To face the impending global food security challenges there is a pressing need to devise innovative breeding strategies for raising crop yields. Here we propose to contribute to this effort by developing strategies and materials that will improve photosynthetic efficiency. Crop yield is determined by the available solar irradiation energy (St), the radiation interception efficiency (εi), the light conversion efficiency (εc) and the harvest index (εp). From this factorial analysis photosynthetic efficiency emerges as the most potent factor for yield improvement. The project therefore aims at developing novel strategies for enhancing photosynthesis. An enhancement of crop photosynthesis would be an important step in improving yield, but in a sustainable manner without sacrificing more arable land for use in agriculture,

The first two subprojects target the leaf, the central organ of photosynthesis in angiosperms. They rely on recent strong experimental and theoretical evidence that leaf form and inner anatomy influence the photosynthetic output of this organ. The two subprojects aim to identify genes that affect leaf morphology and anatomy in a manner that is relevant to photosynthesis and to investigate how and to which degree these genes can be used to optimise the photosynthetic output of leaves. Both sub-projects pursue genetic approaches using well-established model systems (Arabidopsis and Cardamine) that have documented their suitability for an easy identification of genes and their functions. The two model species chosen belong to the Brassicaceae.
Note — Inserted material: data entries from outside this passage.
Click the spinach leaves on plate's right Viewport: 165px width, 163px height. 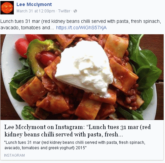[x=146, y=67]
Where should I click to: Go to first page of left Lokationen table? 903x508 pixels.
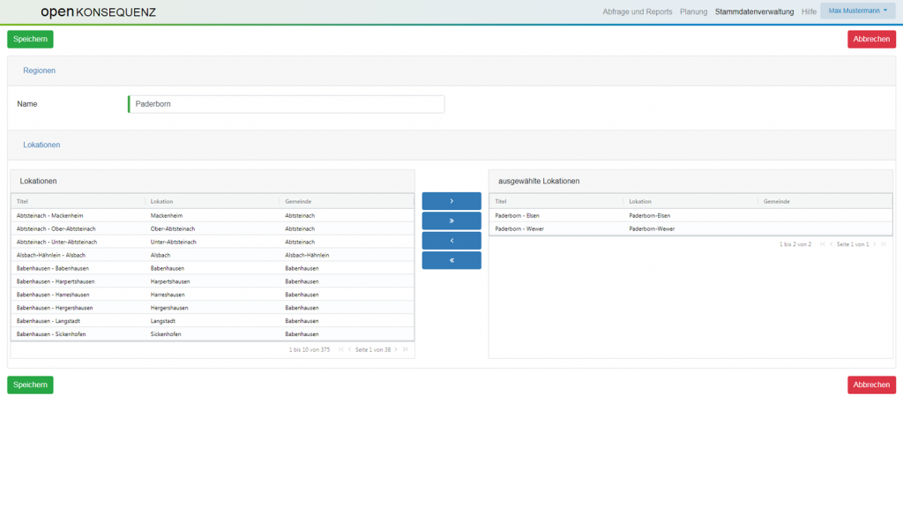click(340, 350)
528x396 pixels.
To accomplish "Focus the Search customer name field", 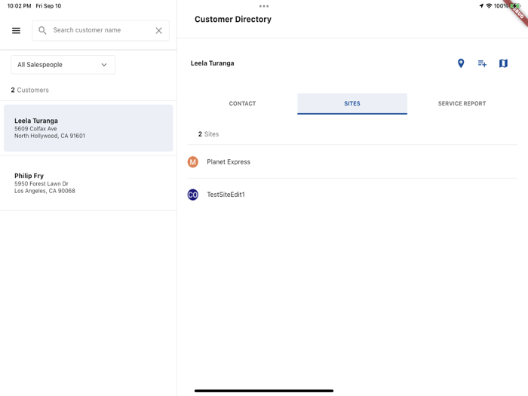I will (x=98, y=31).
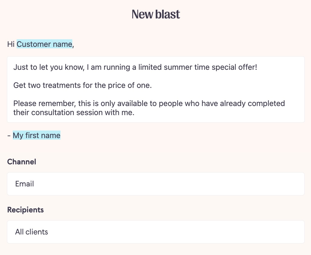Click the New blast heading
311x255 pixels.
pos(156,14)
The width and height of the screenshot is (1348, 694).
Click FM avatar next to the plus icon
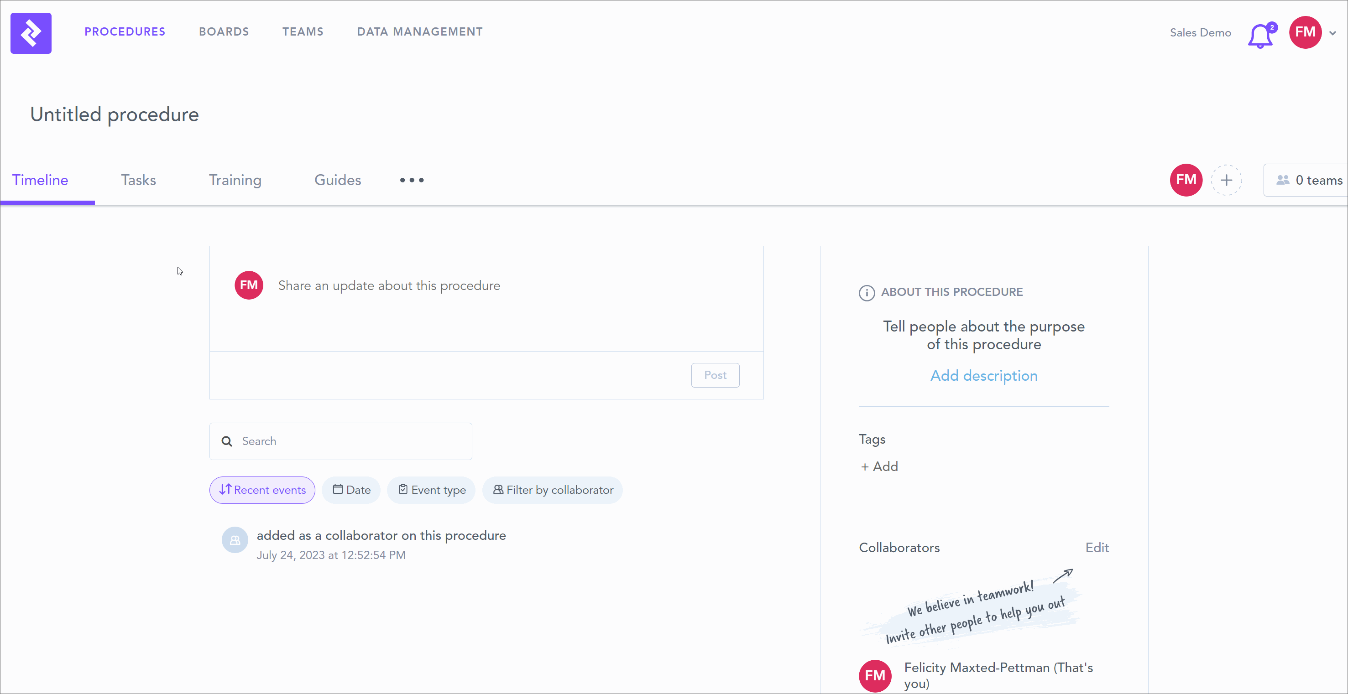[1186, 180]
Since photosynthesis and leaf differentiation are rather conserved in evolution, at least among the angiosperms, the transfer of knowledge from these model systems to the major crop species of this plant family, the Brassicas, should therefore be relatively straightforward.

The third subproject embarks on experimental evolution to improve photosynthesis in the crop species wheat (Triticum aestivum). Wheat has been selected, because breeding efforts in this crop are faced with the fundamental problem that the major bottleneck for increasing the yield potential, the light conversion efficiency has almost remained unaltered in modern wheat breeding. The evolutionary concept used in this subproject relies on the actual model of C4 evolution stating that the transition from C3 to C4 photosynthesis proceeded in modules and that each of the individual modules were adaptive implying that each step brought a small but detectable advantage in the photosynthetic capacity. By introducing mutations into wheat and using low CO2 concentration as the selection criterion mutant lines are to be expected with improvements in their photosynthetic capacity and which be classified under the broad category of C3-C4 intermediates. Candidate lines showing higher tolerance to low CO2 are also potential candidates with improved drought tolerance. Therefore, intermediate C3-C4 mutant lines are potentially of direct interest for breeding purposes.
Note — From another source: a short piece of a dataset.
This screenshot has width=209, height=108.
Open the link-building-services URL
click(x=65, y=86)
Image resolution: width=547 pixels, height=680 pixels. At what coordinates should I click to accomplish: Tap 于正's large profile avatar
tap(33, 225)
The proposal brings together scientists with highly complementary interests and established track records in leaf physiology and its genetics (Westhoff), leaf developmental genetics (Tsiantis), crop genetics and breeding also in the private sector (Falk) and plant growth analysis coupled with unique expertise in the development and application of novel phenotyping methodologies (Fiorani). This team composition will allow us to deliver both concrete strategies and germplasm that will support increases of the efficiency in photosynthesis to a level that has tangible benefits in field conditions.